Al final la mina vuelve a por su valija y no explota ninguna bomba y yo no me muero y el avión despega con un cacho de mi corazón a bordo.

«Cuando seas madre vas a entender», me dice la mía cada vez que la llamo sobreprotectora o exagerada o dramática. Dice que cuando yo sea madre, voy a entender muchas cosas, y que voy a amar como nunca lo hice antes, pero que también voy a sufrir como nunca antes lo hice. Es eso siquiera posible?! Amar mas, sufrir más, sentir más?! Me agota pensarlo. Me agota y me aterra la idea de ser madre. También me gusta la idea, claro. Pero principalmente me agota y me aterra. Más que madre yo quiero ser abuela. Quizás para vengarme de la mía. Pero le tengo una idea más amable, al abuelazgo que a la maternidad. Como algo menos extremo, menos doloroso.

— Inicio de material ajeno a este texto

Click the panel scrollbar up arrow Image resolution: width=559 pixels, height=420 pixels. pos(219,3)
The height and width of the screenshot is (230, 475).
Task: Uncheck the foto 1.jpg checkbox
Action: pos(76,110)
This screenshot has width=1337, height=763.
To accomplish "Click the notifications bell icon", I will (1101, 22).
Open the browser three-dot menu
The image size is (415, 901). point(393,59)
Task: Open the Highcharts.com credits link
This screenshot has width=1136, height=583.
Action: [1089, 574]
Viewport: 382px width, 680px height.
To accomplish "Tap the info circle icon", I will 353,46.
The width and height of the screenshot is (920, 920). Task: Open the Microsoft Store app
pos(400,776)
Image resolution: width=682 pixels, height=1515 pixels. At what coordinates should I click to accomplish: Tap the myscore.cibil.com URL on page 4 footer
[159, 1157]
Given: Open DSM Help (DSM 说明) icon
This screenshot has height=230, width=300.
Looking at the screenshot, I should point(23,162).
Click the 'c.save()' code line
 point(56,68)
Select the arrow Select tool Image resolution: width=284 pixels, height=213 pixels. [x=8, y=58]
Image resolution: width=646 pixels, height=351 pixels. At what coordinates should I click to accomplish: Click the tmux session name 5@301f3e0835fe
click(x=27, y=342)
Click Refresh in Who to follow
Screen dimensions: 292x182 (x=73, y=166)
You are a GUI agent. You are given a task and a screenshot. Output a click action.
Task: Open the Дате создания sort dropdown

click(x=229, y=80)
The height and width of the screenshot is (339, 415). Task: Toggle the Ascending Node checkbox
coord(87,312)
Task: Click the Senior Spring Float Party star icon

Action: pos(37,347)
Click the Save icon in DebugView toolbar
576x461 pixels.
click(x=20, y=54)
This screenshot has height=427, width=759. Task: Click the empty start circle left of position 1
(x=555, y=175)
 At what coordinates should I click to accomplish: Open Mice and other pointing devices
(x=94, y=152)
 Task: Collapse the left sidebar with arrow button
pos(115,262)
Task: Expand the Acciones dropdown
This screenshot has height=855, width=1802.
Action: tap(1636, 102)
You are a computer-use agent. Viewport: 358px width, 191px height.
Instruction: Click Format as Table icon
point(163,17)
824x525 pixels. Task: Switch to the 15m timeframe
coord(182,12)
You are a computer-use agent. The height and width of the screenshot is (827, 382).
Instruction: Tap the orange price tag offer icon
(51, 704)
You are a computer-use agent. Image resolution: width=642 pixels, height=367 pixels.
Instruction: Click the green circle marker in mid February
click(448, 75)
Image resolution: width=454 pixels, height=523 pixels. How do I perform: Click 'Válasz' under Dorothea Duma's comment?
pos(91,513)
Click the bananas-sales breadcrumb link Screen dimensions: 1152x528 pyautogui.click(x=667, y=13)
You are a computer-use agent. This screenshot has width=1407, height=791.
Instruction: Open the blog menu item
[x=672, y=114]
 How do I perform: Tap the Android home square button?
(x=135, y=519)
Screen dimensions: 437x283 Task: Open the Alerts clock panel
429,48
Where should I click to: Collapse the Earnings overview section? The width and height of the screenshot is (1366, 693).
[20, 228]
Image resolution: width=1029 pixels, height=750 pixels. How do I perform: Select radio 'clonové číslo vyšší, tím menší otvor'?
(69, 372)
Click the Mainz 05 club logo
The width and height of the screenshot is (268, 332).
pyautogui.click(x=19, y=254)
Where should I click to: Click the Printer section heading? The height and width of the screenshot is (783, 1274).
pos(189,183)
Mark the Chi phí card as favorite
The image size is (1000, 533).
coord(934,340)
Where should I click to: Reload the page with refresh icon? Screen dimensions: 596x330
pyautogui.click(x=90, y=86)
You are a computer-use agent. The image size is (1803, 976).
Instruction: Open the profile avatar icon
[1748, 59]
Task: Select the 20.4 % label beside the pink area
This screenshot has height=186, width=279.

Aparte de los sentimientos y el sufrimiento que aparentemente me traería a mi persona tener un hijo, me pesa la idea también de generarle a alguien todo este mar de emociones. Me asusta estar del otro lado de ese vínculo indefectible, inevitable, incuestionable, todo poderoso. Me asusta ser responsable y creadora de algo tan enorme. Pero, si alguna vez en mi vida tengo la chance de generarle el nivel de amor que mis padres me generan y me han generado siempre a alguien, y si alguna vez tengo la chance de darle a alguien un hermano, de regalarle la posibilidad de generar el vínculo que yo tengo con mi hermana.. todo, absolutamente todo va a haber tenido sentido.
Pienso todo esto en el tren de regreso a mi casa, donde me espera el Danés impaciente. Estoy convencida de todo lo que pienso sentada en ese tren mientras me seco las lágrimas y los mocos de la cara, pero también pienso que no es el momento, y con último traguito de agua que me queda en la botella que tengo todavía en la mochila, me tomo la pastilla anticonceptiva.